= Ysabel Wright =

American botanist (1885-1960)

Ysabel Galbán Wright (December 25, 1885 – July 1, 1960) was a Cuban-American botanist and plant collector who specialized in cacti.

==Early life==
Ysabel Suárez Galbán was born into a wealthy family in Havana, Cuba on December 25, 1885. Her father, Luis Suárez Galbán grew up between the small towns of Guía and Gáldar on the Spanish Atlantic island of Gran Canaria. Galbán emigrated to Cuba at the age of 15 and built a fortune in the sugar industry and other businesses. He later partnered with Venezuelan financier Heriberto Lobo and, through the firm Galbán Lobo y Compañía, the families owned several sugar estates in Cuba as well as the Cuban National Bank.

By 1899, Galbán had moved to New York City and become a director of the North American Trust Company.

One of Ysabel's brothers was deaf and became a pupil at the Wright Oral School for the Deaf in New York City. It likely was there that Ysabel met the school's founder John Dutton Wright. Wright was a pioneer in the education of deaf and "deaf-mute" children; Helen Keller was one of his school's first pupils, spending two years there.

==Marriage==
On November 25, 1912, 26-year-old Ysabel married Wright, who was 46. The wedding took place at Luis Suárez Galbán's apartments in the Hotel Majestic on Central Park West, a luxury hotel that in this period was home to Gustav Mahler, Edna Ferber and the young Dorothy Parker.
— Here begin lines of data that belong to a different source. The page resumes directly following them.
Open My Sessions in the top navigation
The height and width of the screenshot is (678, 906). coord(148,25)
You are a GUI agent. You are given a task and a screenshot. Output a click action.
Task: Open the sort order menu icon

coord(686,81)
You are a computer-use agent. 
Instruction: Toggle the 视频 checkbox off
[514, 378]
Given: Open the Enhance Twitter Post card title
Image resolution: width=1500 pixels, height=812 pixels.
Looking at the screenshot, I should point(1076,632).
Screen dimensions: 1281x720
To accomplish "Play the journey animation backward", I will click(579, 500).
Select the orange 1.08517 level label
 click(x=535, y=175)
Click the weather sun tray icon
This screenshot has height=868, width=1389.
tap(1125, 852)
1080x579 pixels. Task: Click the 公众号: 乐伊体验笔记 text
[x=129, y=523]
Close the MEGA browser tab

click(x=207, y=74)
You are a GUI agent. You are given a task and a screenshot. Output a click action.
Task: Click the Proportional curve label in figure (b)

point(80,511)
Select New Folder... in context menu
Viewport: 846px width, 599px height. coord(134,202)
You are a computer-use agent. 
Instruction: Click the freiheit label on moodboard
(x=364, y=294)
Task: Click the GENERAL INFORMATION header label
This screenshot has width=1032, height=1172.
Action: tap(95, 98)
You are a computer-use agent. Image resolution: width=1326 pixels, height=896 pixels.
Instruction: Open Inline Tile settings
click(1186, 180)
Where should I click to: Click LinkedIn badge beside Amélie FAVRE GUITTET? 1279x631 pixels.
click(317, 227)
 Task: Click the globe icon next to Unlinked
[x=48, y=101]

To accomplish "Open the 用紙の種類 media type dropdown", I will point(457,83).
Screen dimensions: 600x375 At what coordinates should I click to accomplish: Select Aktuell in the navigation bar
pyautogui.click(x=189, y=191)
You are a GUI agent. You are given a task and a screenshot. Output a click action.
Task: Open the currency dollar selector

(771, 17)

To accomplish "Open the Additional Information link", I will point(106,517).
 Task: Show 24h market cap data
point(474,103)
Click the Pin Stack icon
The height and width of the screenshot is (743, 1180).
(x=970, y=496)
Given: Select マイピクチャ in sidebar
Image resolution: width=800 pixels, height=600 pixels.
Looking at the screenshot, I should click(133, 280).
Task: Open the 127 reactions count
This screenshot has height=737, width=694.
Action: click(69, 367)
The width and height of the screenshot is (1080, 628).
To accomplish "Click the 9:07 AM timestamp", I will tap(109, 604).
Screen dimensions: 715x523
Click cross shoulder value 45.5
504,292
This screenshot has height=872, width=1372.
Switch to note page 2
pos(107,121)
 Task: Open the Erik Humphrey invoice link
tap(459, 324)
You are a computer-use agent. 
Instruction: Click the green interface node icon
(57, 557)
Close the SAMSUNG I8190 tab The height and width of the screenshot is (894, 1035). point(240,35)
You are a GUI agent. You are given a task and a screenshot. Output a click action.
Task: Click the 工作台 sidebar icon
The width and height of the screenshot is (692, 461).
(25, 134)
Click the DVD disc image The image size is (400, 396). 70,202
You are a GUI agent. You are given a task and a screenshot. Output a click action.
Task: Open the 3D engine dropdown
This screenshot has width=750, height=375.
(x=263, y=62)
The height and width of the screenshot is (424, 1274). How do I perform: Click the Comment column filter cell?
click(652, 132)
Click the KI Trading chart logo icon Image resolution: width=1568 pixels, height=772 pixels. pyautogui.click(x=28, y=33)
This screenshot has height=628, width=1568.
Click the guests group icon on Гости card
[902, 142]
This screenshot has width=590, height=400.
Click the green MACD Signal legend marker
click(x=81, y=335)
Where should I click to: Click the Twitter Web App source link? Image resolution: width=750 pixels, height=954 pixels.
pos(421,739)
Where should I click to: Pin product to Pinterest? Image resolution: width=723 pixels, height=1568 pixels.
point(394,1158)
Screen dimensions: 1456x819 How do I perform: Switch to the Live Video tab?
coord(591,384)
Ysabel and John set up home in New York City and had two children: John Suarez (John Jr.) and Anna Dutton Wright, born December 26, 1916. Ysabel's father, Luis Suárez Galbán, died in 1917. By that time, the Wright family was living in Yonkers where on July 6, 1918, Ysabel and John hosted Helen Keller, who was traveling to Los Angeles for filming of Deliverance, a silent film about her life. Keller played in the garden with the Wright's children, climbing up to a treehouse, and shared reminiscences with a group of former schoolmates from the Wright Oral School. After the United States' entry into the First World War, Ysabel volunteered with the War Camp Community Service, an initiative of the Playground Association of America.

==Quien Sabe? and botanical work==
After the war, the Wright family relocated to Santa Barbara, California around 1919. They bought a house on a 27 acre site at Montecito and renamed the estate "Quien Sabe?". They commissioned Colonial Revival architect George Washington Smith to design a grand new house, based on a manor house John Wright remembered from a trip to Spain. Ultimately, only Smith's service block design was ever built.

To surround the house, Ysabel had landscape architect Peter Riedel design a garden of many terraces, each dedicated to the plants of a particular type or region. There was an olive grove and a citrus orchard, herbaceous gardens with blue and red themes, an Australian garden and a South African garden, all watched over by a staff of eight gardeners. Most notable among the many gardens was the cactus and succulent garden, which grew to include many rare species.

Although they had a large house and a new garden to organize, the Wrights also found time for extensive foreign travel from 1920 onwards, often driven by John's work with education of deaf children. They traveled to South America aboard the , to India (with their children) and to Japan where John advocated for Japan's first oral school for the deaf.

It appears that the new garden and her international travel stimulated Ysabel's interest in botany. Back at Quien Sabe? she continued to develop the garden but started to correspond with botanists specializing in cacti.

The Quien Sabe? cactus collection became internationally known and was photographed for the 1936 Country Life Book of Gardens.

As well as collecting cacti, Ysabel also took an interest in California's native flora. In July 1929, she took a trip to Mono and Tuolumne counties in the Sierra Nevada and collected more than 160 plant specimens, most of which are now held in the Santa Barbara Botanic Garden herbarium, recorded under her married name, Mrs. J. D. Wright.

In the late 1930s, with John Wright growing elderly, the couple spent more of their time in New York, near the Wright Oral School. On July 15, 1940, the Wright's daughter, Anna, married Thomas Drumheller, son of a sheep-farming family from Walla Walla, Washington, in New York City.

From 1937 to 1942, Ysabel and John rented Quien Sabe? to Donald Culross Peattie and his wife Louise. At the garden's height, Ysabel Wright had employed eight gardeners to maintain the grounds; by the time the Peatties moved in, only Japanese-born Hideko was left.

During this time the Wrights also subdivided the estate, selling off portions on which new houses were built.

A few years later, realizing that she was unlikely to return to live at Quien Sabe?, Ysabel donated her rarest cacti to Ganna Walska's Lotusland and the Huntington Botanical Gardens in 1941 and 1942.

The cactus species Turbinicarpus ysabelae is named in her honor. In 1925, the herpetologist Edward Harrison Taylor names two reptile species for members of the Wright family: Sphenomorphus wrighti for J.D. Wright and Brachymeles wrighti for Ysabel's son, John Suarez Wright.